Friday, June 19, 2015

It's Not Just the Latest Rainfall that Closes Beaches


When it rains, stormwater outfalls discharge high levels of enterococcus into the ocean that causes most beach advisories. Especially when the beach is near a stormwater outfall (map on page 20).
How do you guess your risks when it rains but no water samples are being taken? There's a lot to consider.
Is the wind blowing that light, less saline stormwater offshore, or is it holding it in the swimming zone?
Then there are all the other variables: tidal and lunar stages, water temperature, wave height and intensity, and how sunny it is, since the ultraviolet light in sunlight inactivates bacteria.
Complicated. That's why some states along the Great Lakes, and California, are using models now to predict bacterial water quality at beaches on days when there is no sampling.
Rain is complicated. You need to look beyond the amount, intensity, and timing of just that one, most recent rainfall. You also need to ask: how wet or dry was it before it rained?
The effect of “antecedent rainfall” on stormwater quality is better understood for metals and suspended solids than for bacteria. This study in California found that, for up to about a month, the longer it didn't rain, the more pollutants accumulated in parking lots.
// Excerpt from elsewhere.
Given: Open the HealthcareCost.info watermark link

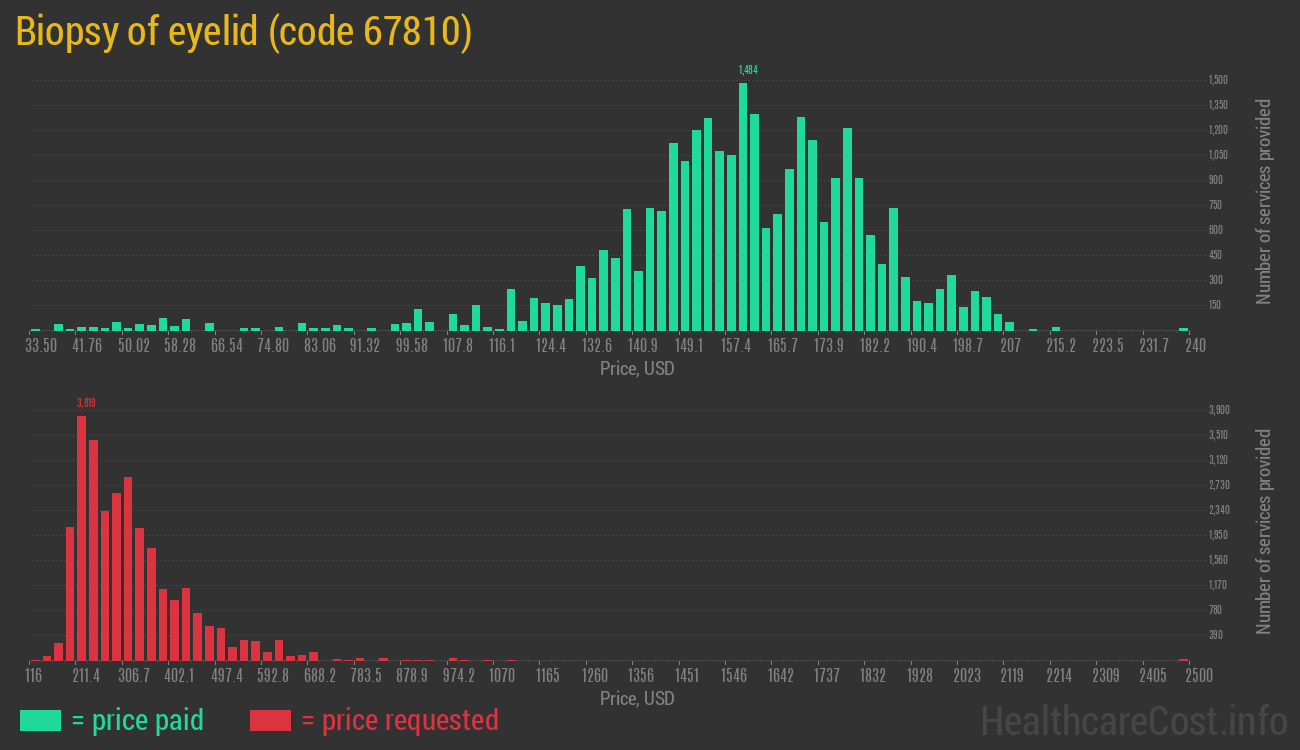Looking at the screenshot, I should coord(1133,720).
When it rained, stormwater runoff had more pollutants when it was preceded by a dry period than when it was preceded by a wet period, because more pollutants had built up.
The opposite happens with more frequent rainfall. That keeps the pavement flushed. It produces stormwater plumes with less pollutants – less impacts - per storm.
The City of Stamford, Connecticut has found that it takes less rainfall to increase bacteria counts at their beaches on Long Island Sound when that rainfall is preceded by unusually dry weather.
Their data shows that when “the occurrence of drought or near-drought conditions occurs, then less rain is needed to influence water quality.”
Their beach Closure Guidelines state that: “the current policy of the city of Stamford is to close beaches for 24 hours following a rainfall event of 1 inch or more under normal conditions. During periods of low rainfall or drought conditions, advisories are issued following a rainfall event greater than or equal to 0.5 inch” (page I.3-7, Section 3.3.1.3).
They define dry weather conditions as “less than two inches of rain in 30 days and less than one inch of rain in 10 days”.
This suggests that stormwater, not sewage, is the primary cause of elevated bacteria levels when it finally rains - perhaps due to more animal droppings, and more bacterial regrowth in biofilms in stormwater systems during dry those periods (page 3).
If Combined Sewer Outfalls, Sanitary Sewer Overflows, or illicit cross connections in stormwater system were the primary cause of beaches closures, you would think that bacteria levels would rise during periods with more frequent rainfall - not less.
On the other hand, ongoing research in California didn't find antecedent dry periods to be significant. But perhaps that is because, unlike the East Coast, Southern California has “rarely measurable rainfall in the summer season” anyway (page 113). “The summer dry weather in California also contributes to the weaker dependence of [bacteria] concentrations on rainfall; there is rarely measurable rainfall in the summer season” (page 113). And: “Rainfall in the summer is usually due to trace rainfall events due to the passing of the monsoonal storms” (page 429).
We have so much more rainfall in NJ: 40-51 inches a year, compared with a little more than 15 inches in Los Angeles. Dry periods lasting longer than a week during the summer are not as unusual in southern California as they are in NJ.
But rainfall is still just one variable. Wind and currents can quickly disperse bacteria from the swimming zone - or hold them there, causing more beach closures (slide 1).
Weekly sampling is expensive, and Public Health has not done well since 2009. More sampling means higher state and local taxes.
That's why the EPA is nudging states to use forecasting models to supplement their water sampling.